Charles Swisher agrees. Swisher is a San Francisco audio engineer who led a previous effort to restore the organ, before the earthquake wrecked his plans. Shortly after he heard about the outdoor project, he wrote a letter to Willie Brown explaining his distaste for the idea, arguing that weather, traffic noise, the need for constant tuning, and lack of acoustics would all either harm the instrument or prevent it from being heard. "I am afraid for the most part that this great old instrument would end up sitting there, little used, and languish for evermore, just as it did in the Civic Auditorium once the public lost interest in it after 1921," he wrote.

To the project's detractors, temperature is one of the biggest concerns. For all their weight and might, pipe organs are extremely sensitive; small changes in temperature, even over a short period of time, can shift an organ out of tune. "As little as two or three degrees can change the tuning," says Al Sefl, who tuned and maintained the organ in the '60s, when it resided in the Civic Auditorium. "You can start with a nice-sounding organ on a nice summer afternoon, and as the fog rolls in it winds up sounding like an accordion."

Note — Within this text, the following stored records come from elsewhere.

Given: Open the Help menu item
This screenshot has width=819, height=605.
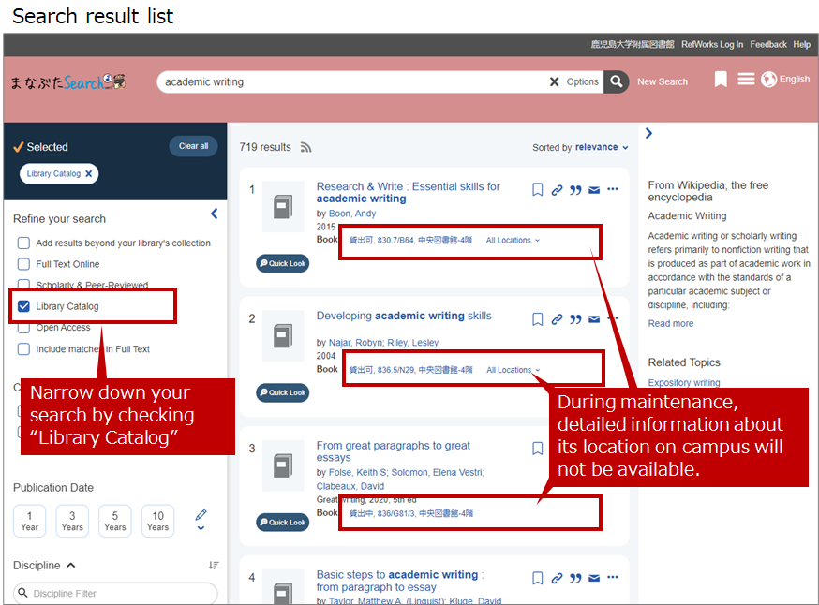Looking at the screenshot, I should 801,44.
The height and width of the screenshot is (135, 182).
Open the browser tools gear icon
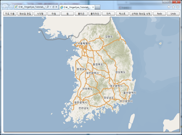pos(178,7)
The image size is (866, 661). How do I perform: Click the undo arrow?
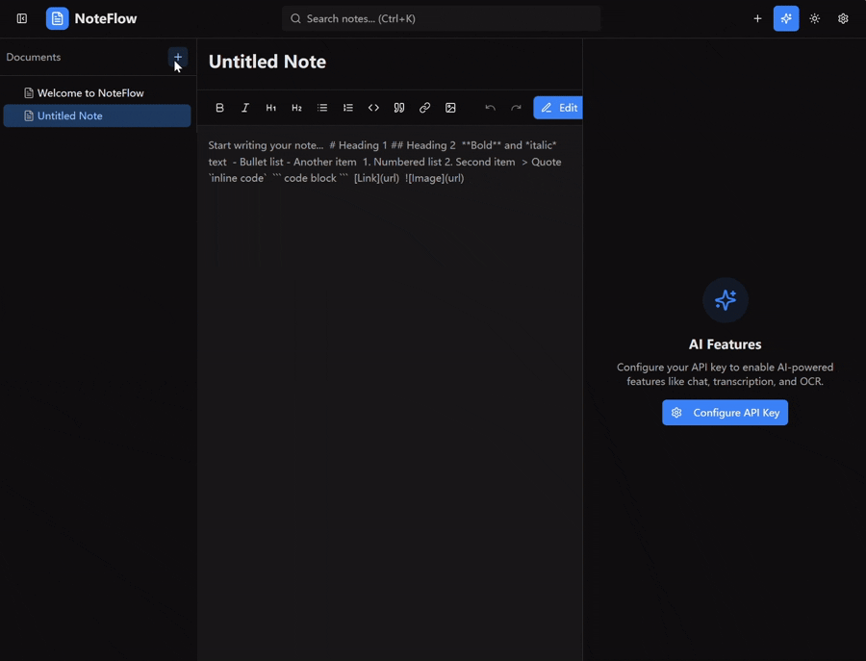point(491,108)
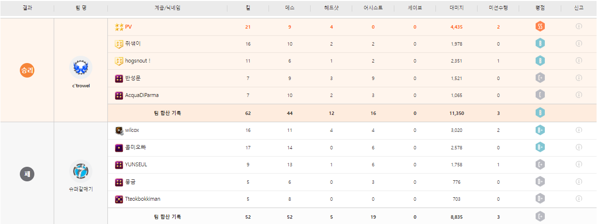Click the rank icon next to hogsnout !

click(119, 61)
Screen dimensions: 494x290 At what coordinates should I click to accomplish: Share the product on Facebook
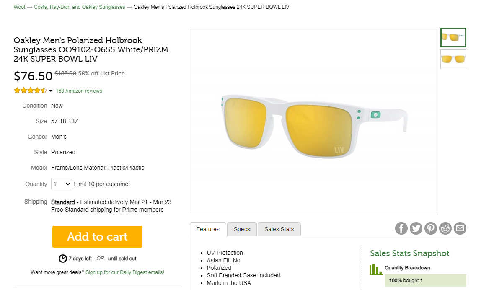pyautogui.click(x=401, y=228)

Tuning an organ with over 6,000 pipes can be an arduous, daylong process; in relatively stable indoor environments, it need only be done a few times each year. Outdoors, however, ups and downs in temperature call for the tuning to be done more regularly, which could be problematic for the organ in the long run. "The organ has to be kept at a constant temperature," says Charles Swisher, "and you can't keep constantly adjusting reeds. After a while, they get wonky."